→ What the exercise asks:
Report every line of the data where the string "computer" appears.

++++ Record set ++++

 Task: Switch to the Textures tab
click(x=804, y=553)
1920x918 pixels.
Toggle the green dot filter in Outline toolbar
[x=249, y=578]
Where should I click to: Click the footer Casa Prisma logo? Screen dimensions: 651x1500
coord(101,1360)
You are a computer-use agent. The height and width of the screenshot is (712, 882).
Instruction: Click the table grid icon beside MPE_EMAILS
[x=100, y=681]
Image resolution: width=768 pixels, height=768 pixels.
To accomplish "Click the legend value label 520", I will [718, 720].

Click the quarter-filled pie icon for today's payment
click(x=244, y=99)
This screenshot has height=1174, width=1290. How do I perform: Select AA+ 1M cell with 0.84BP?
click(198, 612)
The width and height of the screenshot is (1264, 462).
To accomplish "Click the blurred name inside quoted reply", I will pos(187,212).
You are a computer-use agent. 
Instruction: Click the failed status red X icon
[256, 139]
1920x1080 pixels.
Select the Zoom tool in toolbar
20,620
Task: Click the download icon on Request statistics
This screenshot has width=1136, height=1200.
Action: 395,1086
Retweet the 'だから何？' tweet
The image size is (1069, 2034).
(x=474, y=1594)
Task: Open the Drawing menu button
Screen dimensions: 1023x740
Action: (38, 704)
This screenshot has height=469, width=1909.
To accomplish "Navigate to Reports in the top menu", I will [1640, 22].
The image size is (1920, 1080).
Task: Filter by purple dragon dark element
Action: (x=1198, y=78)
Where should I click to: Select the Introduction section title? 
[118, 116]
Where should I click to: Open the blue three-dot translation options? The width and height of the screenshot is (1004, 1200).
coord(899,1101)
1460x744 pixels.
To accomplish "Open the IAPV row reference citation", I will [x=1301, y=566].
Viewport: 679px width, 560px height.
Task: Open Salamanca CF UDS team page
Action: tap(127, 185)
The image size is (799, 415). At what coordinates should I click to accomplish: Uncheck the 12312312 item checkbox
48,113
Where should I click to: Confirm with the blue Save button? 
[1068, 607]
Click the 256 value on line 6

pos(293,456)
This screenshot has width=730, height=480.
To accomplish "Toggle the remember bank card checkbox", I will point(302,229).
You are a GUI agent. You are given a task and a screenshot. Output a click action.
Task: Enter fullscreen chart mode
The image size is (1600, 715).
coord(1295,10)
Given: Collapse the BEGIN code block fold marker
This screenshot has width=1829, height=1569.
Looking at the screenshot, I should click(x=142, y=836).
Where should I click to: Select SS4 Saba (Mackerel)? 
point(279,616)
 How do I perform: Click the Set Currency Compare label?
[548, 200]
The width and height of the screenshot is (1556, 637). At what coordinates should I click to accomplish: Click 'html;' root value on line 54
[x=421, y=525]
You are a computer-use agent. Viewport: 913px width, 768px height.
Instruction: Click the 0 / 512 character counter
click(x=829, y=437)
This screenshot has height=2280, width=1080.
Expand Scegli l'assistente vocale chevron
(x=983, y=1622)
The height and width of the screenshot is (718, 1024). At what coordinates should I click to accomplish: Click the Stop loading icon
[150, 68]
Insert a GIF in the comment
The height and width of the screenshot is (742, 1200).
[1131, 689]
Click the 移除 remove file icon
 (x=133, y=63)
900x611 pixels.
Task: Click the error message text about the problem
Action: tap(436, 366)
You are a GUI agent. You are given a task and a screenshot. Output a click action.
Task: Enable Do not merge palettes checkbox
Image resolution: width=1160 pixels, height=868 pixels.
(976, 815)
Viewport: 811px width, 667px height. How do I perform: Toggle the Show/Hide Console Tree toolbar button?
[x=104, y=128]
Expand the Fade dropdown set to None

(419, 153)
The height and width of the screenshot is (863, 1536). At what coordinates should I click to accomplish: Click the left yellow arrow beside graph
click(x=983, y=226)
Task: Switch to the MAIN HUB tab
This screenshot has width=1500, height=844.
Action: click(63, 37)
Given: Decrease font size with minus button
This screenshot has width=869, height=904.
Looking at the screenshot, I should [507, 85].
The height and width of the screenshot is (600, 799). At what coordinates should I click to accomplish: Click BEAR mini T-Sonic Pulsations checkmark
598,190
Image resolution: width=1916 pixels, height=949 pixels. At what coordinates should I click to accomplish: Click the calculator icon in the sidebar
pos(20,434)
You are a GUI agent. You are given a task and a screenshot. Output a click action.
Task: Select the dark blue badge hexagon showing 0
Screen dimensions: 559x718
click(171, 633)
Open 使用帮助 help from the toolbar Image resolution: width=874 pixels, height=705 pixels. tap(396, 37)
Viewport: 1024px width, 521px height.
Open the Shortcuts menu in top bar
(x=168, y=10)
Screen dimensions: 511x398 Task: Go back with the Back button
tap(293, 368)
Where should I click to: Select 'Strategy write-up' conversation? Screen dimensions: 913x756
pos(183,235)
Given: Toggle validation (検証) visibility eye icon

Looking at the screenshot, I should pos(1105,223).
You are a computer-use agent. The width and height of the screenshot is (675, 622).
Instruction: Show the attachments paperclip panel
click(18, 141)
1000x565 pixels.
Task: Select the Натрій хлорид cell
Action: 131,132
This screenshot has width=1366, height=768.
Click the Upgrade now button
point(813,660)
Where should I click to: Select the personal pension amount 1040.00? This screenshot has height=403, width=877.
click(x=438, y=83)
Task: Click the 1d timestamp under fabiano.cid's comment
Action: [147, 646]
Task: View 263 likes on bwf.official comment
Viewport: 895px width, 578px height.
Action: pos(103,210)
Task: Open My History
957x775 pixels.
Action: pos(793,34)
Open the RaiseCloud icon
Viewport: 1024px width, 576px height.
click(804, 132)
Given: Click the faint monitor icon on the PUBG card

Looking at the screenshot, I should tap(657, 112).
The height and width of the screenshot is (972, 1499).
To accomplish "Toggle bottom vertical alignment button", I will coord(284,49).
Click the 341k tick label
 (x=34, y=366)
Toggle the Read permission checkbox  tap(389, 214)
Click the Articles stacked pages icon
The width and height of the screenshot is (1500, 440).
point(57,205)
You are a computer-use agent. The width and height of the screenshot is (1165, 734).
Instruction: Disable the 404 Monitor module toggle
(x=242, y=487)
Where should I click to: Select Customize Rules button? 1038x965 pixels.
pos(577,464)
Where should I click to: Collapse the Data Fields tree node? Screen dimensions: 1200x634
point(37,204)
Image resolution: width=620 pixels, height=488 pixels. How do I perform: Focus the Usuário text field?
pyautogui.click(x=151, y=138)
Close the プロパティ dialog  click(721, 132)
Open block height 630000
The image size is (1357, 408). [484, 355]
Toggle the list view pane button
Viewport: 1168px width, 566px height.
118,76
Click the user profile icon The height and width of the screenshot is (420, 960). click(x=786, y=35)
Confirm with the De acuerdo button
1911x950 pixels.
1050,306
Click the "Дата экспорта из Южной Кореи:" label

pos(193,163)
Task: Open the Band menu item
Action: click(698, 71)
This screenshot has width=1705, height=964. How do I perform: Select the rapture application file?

++++

→ Solution for this exercise:
You are a computer-use agent. The height and width of the screenshot is (712, 882).
You are a computer-use agent. 
You are a computer-use agent. Viewport: 913px width, 768px height.
You are a computer-use agent. The width and height of the screenshot is (675, 622).
You are a computer-use agent. The width and height of the screenshot is (1165, 734).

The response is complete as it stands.